Wir waren auf dem besten Wege, in Streit zu geraten. Eine Weile fuhren wir schweigend dahin. August schnob die Straße entlang wie ein Drachen; es war ein Wunder, daß er nicht auch Feuer spie.
„Nun, wir werden sehen, was sich tun läßt“, lenkte Johannes endlich ein.

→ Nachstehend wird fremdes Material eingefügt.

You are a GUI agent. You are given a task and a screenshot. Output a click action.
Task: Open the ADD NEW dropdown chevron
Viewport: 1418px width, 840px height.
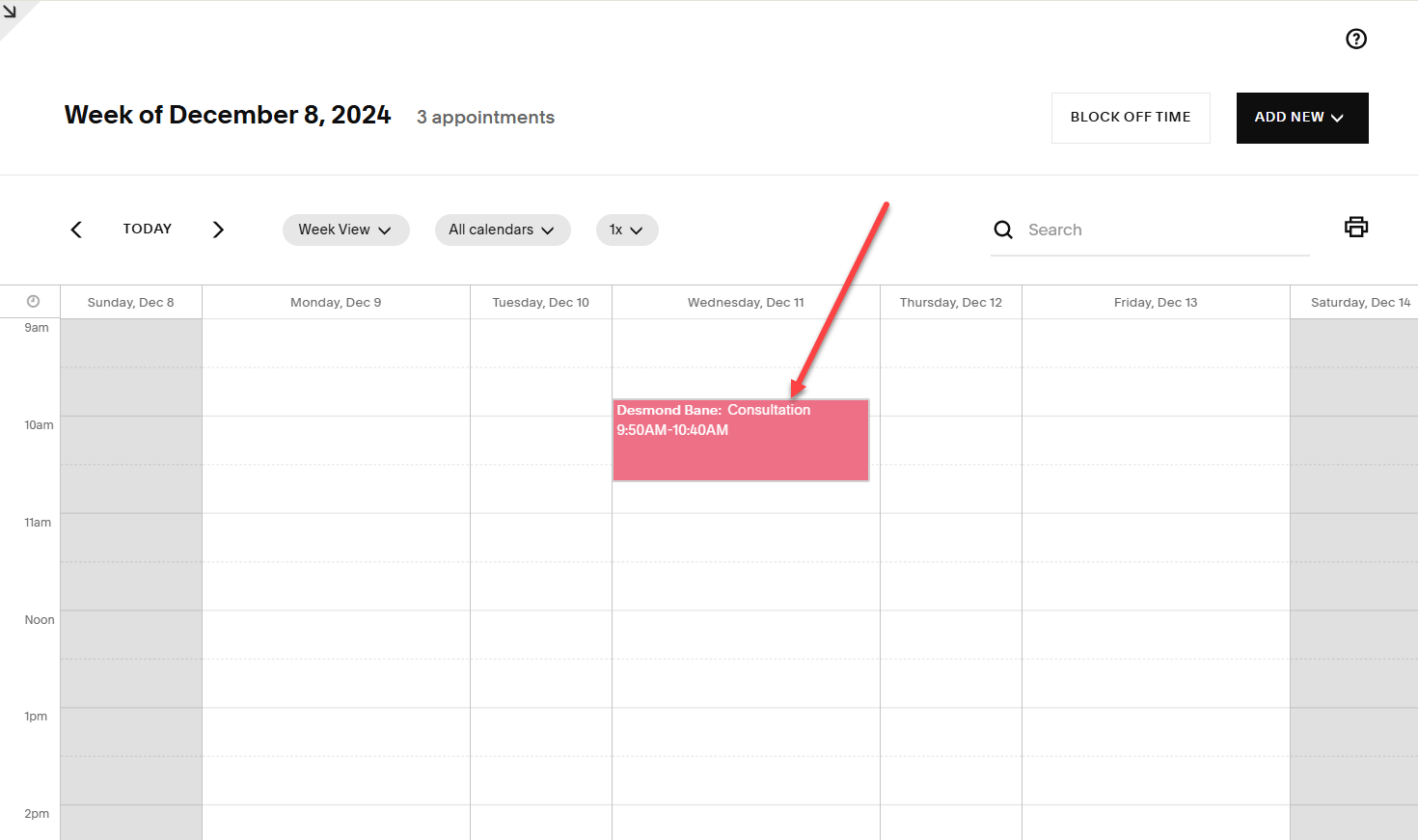click(1337, 118)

Wir ließen das Innenarchitektonische vorläufig ruhen und wandten uns der Frage zu, ob Sophienlust gegebenenfalls umzutaufen sei. Es gab allerlei, was dagegen sprach, in erster Linie die Tatsache, daß das Haus unter dem Namen in der Gegend bekannt war. Außerdem hatte der Name etwas von lavendelduftender Altertümlichkeit. Er erinnerte mich an ein altes Schlößchen; es war in einem wundervollen Park gelegen, verwunschen wie Dornröschen, und hatte Sibyllenort geheißen.
„Wie werden sich unsere Gäste freuen, wenn sie sich etwas Ähnliches unter Sophienlust vorgestellt haben und dann der Wirklichkeit ins Auge sehen müssen“, bemerkte Johannes und steuerte August durch die Gefahren des städtischen Verkehrs unserer Wohnung zu.